Short problem: Return each line of the material that contains the word "checkmark".

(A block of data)
::::::::::

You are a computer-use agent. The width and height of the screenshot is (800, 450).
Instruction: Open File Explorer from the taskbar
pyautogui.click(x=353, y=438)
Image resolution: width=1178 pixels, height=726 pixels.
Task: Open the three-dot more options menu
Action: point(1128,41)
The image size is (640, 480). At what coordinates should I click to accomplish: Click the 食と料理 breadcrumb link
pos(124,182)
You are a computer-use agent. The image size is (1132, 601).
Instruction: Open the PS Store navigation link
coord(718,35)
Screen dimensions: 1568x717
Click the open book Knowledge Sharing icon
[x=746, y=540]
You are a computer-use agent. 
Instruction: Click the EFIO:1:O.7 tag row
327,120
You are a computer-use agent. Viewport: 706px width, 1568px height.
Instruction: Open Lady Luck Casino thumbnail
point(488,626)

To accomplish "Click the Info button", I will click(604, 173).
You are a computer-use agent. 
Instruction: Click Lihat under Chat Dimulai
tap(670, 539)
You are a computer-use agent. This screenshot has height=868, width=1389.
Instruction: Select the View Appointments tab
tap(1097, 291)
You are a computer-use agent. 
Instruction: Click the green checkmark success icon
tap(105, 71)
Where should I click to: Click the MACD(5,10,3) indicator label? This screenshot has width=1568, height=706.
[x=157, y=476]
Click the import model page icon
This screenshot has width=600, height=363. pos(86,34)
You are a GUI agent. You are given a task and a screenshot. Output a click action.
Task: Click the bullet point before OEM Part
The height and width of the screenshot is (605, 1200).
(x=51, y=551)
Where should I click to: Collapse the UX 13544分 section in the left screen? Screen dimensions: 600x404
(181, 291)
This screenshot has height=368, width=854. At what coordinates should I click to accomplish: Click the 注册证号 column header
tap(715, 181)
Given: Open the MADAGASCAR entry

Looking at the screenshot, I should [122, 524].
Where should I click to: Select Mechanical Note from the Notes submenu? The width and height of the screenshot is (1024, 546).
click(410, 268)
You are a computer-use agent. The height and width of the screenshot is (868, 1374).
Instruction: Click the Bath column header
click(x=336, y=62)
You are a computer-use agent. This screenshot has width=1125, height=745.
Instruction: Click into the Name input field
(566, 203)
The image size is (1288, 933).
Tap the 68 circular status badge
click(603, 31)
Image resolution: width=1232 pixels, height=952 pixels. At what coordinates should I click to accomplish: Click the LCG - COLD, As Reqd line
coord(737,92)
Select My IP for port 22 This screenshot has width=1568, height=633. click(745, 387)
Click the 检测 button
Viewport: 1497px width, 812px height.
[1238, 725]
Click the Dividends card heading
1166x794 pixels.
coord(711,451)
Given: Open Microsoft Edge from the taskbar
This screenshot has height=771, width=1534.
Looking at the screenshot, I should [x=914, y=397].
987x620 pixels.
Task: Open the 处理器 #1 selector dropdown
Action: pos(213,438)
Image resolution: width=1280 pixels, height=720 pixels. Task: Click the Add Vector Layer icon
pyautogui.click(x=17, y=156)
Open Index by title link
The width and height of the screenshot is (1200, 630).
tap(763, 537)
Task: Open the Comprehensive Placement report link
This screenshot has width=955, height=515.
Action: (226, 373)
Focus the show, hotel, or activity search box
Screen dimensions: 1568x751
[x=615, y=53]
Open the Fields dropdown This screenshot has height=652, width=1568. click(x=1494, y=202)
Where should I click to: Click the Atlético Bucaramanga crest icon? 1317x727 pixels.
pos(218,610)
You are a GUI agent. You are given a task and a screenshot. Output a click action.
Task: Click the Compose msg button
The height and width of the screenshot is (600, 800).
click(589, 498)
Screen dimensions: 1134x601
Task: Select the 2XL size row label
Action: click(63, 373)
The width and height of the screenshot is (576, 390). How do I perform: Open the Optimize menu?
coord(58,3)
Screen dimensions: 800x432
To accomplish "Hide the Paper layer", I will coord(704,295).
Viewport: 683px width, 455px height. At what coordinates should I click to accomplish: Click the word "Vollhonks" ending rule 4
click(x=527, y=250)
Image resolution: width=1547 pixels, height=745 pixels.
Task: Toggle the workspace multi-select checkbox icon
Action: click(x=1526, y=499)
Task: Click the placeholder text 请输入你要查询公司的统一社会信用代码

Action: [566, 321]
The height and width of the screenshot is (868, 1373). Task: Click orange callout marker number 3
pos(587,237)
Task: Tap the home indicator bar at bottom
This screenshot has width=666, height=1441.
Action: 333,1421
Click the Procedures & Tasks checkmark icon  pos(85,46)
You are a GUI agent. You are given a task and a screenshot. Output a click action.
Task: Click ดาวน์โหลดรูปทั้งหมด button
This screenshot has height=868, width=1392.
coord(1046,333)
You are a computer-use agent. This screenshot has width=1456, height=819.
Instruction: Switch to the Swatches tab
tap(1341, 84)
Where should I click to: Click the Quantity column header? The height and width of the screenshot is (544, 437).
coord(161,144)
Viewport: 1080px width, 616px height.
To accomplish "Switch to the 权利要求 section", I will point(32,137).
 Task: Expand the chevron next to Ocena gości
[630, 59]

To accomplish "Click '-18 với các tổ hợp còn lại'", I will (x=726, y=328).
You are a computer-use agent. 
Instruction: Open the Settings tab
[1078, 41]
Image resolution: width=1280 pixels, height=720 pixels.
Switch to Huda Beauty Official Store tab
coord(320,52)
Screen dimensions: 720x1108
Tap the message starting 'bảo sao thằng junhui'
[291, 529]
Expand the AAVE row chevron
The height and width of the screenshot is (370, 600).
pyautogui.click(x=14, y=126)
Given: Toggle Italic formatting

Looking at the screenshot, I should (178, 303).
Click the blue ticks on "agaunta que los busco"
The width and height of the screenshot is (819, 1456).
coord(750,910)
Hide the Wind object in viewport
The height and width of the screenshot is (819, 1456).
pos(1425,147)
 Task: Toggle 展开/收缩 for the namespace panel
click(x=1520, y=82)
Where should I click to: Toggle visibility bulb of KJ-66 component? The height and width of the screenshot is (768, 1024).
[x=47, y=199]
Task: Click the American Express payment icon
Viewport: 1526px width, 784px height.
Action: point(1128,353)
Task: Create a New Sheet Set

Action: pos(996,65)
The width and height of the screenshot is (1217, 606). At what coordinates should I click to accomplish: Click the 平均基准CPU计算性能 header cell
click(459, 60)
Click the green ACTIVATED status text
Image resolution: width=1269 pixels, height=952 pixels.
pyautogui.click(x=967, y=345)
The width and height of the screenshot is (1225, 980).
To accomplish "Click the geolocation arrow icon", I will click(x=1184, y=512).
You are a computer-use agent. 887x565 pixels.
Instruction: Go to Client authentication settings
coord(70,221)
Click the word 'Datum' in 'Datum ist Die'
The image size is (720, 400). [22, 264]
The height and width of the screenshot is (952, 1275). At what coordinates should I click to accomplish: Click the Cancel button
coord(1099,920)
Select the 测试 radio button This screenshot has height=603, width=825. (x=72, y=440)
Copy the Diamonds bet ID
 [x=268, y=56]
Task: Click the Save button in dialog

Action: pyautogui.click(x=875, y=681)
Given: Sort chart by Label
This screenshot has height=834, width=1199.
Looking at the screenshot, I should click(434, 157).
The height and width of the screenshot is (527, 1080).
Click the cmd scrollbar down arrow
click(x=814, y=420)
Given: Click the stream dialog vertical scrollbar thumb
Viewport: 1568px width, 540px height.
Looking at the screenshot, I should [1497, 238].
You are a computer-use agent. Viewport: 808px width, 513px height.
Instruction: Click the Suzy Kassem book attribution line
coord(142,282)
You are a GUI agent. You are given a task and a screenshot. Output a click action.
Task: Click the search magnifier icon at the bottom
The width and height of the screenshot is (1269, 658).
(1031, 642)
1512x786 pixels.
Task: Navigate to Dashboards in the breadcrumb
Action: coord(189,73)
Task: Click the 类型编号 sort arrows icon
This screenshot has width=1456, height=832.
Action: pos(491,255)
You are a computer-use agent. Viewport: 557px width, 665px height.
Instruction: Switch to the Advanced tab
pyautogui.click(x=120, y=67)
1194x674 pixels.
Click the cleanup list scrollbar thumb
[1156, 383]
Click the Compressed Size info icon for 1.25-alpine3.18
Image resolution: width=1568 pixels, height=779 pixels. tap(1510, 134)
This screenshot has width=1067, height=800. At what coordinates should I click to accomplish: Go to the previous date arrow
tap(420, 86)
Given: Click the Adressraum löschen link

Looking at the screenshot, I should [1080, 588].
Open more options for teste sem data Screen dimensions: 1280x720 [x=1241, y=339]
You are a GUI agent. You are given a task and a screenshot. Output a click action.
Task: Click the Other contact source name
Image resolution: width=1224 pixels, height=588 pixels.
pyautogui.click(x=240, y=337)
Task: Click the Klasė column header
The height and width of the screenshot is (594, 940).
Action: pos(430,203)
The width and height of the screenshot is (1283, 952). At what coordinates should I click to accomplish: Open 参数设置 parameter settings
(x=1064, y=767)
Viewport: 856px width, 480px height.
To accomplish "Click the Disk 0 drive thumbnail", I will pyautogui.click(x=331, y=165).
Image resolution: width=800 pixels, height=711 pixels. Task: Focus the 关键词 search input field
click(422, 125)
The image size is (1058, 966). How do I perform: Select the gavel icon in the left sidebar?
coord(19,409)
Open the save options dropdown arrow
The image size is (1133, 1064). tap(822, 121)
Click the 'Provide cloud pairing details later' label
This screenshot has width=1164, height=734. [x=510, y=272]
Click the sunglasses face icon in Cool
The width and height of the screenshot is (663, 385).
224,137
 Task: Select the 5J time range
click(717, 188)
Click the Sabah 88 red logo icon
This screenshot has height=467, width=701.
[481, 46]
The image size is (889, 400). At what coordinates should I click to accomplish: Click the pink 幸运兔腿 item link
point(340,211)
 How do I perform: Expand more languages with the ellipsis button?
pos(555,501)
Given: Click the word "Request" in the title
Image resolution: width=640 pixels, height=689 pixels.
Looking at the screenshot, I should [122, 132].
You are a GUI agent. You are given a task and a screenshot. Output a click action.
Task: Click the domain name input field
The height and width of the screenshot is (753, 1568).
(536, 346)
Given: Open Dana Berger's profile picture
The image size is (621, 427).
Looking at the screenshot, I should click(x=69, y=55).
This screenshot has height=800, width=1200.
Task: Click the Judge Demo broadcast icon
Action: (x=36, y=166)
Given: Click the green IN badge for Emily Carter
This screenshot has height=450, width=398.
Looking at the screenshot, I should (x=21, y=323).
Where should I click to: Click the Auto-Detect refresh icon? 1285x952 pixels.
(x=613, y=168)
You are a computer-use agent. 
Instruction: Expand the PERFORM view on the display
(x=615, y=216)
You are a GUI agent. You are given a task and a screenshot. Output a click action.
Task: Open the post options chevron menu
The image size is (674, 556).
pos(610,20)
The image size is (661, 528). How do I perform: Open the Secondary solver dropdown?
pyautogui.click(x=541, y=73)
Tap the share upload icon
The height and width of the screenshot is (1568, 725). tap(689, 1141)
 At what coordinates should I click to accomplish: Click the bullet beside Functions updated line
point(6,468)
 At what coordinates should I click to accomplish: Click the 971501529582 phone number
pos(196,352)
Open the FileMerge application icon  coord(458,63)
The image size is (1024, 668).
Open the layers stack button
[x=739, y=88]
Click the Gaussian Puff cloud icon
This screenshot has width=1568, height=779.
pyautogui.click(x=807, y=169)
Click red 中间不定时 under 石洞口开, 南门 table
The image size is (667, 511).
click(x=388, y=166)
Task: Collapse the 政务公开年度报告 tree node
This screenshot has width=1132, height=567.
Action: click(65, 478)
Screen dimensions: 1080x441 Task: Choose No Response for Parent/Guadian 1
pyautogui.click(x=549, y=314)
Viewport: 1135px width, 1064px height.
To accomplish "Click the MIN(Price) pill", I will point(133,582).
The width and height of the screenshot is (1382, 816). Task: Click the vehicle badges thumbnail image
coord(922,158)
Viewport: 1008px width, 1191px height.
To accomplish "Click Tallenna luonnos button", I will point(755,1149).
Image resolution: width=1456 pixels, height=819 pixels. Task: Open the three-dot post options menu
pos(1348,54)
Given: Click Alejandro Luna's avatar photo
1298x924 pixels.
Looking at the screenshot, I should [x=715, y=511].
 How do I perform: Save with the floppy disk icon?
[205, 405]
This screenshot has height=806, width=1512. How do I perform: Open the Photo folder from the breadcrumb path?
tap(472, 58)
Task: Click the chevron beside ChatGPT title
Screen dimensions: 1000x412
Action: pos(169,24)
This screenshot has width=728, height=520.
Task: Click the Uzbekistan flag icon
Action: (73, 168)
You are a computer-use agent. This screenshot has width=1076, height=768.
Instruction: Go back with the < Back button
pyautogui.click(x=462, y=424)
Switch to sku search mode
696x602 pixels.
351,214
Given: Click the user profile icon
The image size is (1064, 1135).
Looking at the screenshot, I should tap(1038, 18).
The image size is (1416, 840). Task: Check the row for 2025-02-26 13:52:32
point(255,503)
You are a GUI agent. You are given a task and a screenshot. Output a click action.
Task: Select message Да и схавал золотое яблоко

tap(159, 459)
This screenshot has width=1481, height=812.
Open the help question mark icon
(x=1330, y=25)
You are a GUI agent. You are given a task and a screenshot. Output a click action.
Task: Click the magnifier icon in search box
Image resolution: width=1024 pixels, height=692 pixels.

::::::::::

Answer below:
Instruction: Click the green checkmark success icon
Click the Procedures & Tasks checkmark icon  pos(85,46)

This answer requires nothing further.